Processo ‘ndrangheta stragista, ergastolo anche in Appello per i boss Graviano e Filippone. “Nel 1994 fecero uccidere due carabinieri in Calabria”

 

Adesso manca solo la Cassazione per dare giustizia, dopo quasi 30 anni, ad Antonino Fava e Vincenzo Garofalo, i due carabinieri uccisi il 18 gennaio 1994sull’autostrada all’altezza dello svincolo di Scilla, in provincia di Reggio Calabria. Dopo oltre 7 ore di camera di consiglio, la Corte d’Assise d’Appello presieduta da Bruno Muscolo (a latere il giudice Giuliana Campagna), ha confermato la sentenza di primo grado del processo ‘Ndrangheta stragista e ha condannato all’ergastolo il boss di Brancaccio Giuseppe Graviano e Rocco Santo Filippone, ritenuto espressione della cosca Piromalli di Gioia Tauro.
####
**Elenco dei compiti**.
**a)** Riscrivi il passo dell'articolo sul processo ‘Ndrangheta stragista che comincia con "Processo ‘ndrangheta stragista, ergastolo" e prosegue fino a "di Gioia Tauro.", mettendo "militari" al posto di "carabinieri".
**b)** Nell'articolo sul processo ‘Ndrangheta stragista, quanto è durata la camera di consiglio della Corte d'Assise d'Appello?
Il materiale non ha alcun ruolo in questo.

**Dati forniti**.
####
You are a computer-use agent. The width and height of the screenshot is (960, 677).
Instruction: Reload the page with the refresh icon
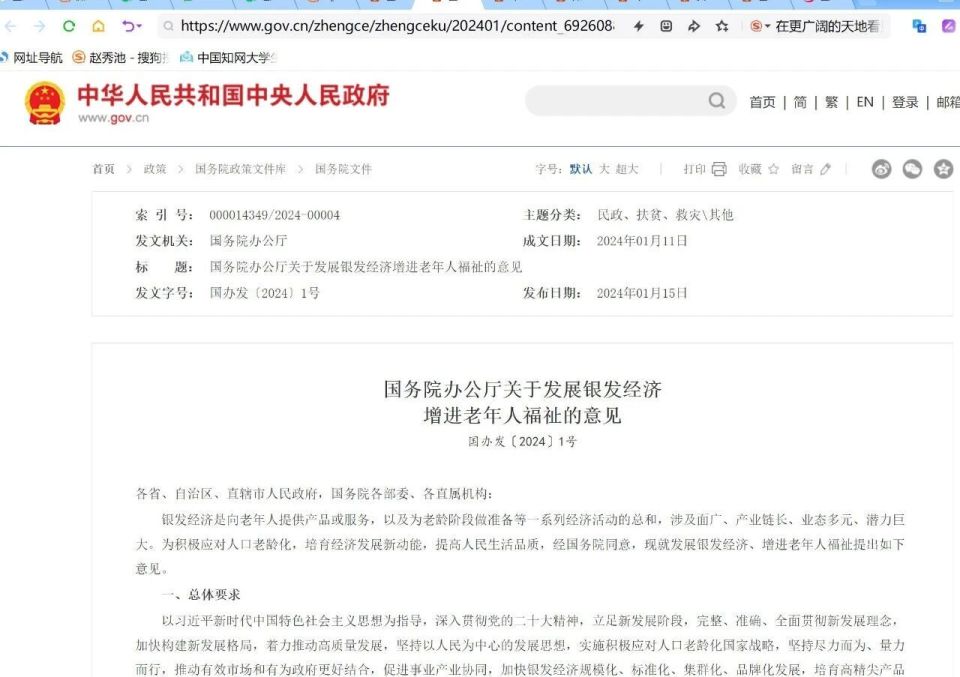[69, 27]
####
**In risposta**.
**a)**
Processo ‘ndrangheta stragista, ergastolo anche in Appello per i boss Graviano e Filippone. “Nel 1994 fecero uccidere due militari in Calabria”

 

Adesso manca solo la Cassazione per dare giustizia, dopo quasi 30 anni, ad Antonino Fava e Vincenzo Garofalo, i due militari uccisi il 18 gennaio 1994sull’autostrada all’altezza dello svincolo di Scilla, in provincia di Reggio Calabria. Dopo oltre 7 ore di camera di consiglio, la Corte d’Assise d’Appello presieduta da Bruno Muscolo (a latere il giudice Giuliana Campagna), ha confermato la sentenza di primo grado del processo ‘Ndrangheta stragista e ha condannato all’ergastolo il boss di Brancaccio Giuseppe Graviano e Rocco Santo Filippone, ritenuto espressione della cosca Piromalli di Gioia Tauro.

**b)** La camera di consiglio è durata oltre 7 ore.